Just a few more characteristics we believe about Joseph: The biblical record suggests he was a quiet, unobtrusive, and humble man, even though Matthew’s genealogy says he came from the royal lineage of King David. We infer that he was willing to endure hardship and disappointment and that he was a good provider and protector of the family.
In fact, in some even call Joseph the patron saint of real estate because of his protection of the home or structure. Have you ever had a realtor tell you to bury a statue of Joseph next to a home you were trying to sell—a practice apparently popular since the 1980’s—though its roots go back much further? Apparently during the Middle Ages, when an order of European nuns was said to have buried a medal of the carpenter-turned-saint on a piece of land they hope to acquire as the site of their new convent. The nuns asked the saint to intervene, and soon after, they were able to negotiate the purchase of their desired property. Other stories, associated with Joseph’s characteristic of protection, include German carpenters who would bury a statue of St. Joseph in the foundation of their buildings they constructed, praying that the saint would protect the structure. It seems as if Catholics and non-Catholics alike credit the sale of their homes to Joseph, protector of the home, also protector of a child not biologically his. And yes, I’ll admit it, I buried a few Josephs in my day.

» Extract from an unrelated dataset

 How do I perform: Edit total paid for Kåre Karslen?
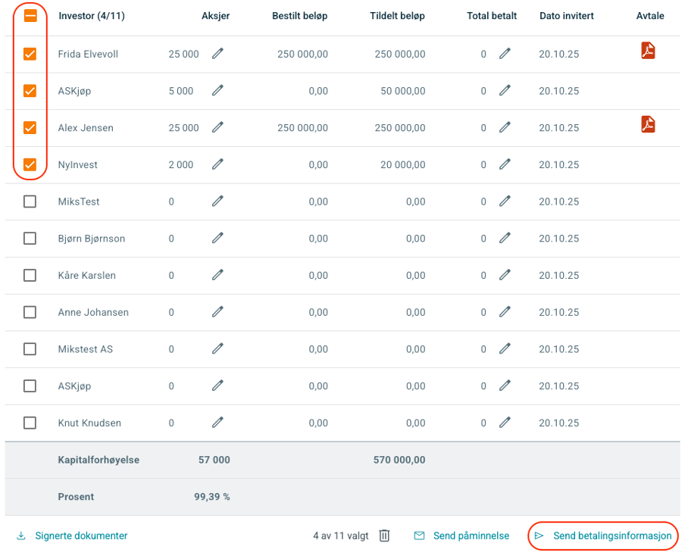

Today let us meditate upon Joseph: a man of integrity, the right man who did the right thing: A man who followed God’s instructions, journeying from Nazareth to Bethlehem, then to Egypt, then back to Nazareth, where the people recognized Jesus as the carpenter’s son: A man who trusted a God, whose ways are not our ways, whose thoughts are higher than our thoughts, who calls us beyond biology. God, in the same manner Joseph, adopts us all as sons and daughters. Will we, as Joseph did, look past biology and protect all who come into our spheres of influence, even those not related to us by blood? Let us be mindful of the difference a righteous step or adopted father (or mother) can make in this world! Amen.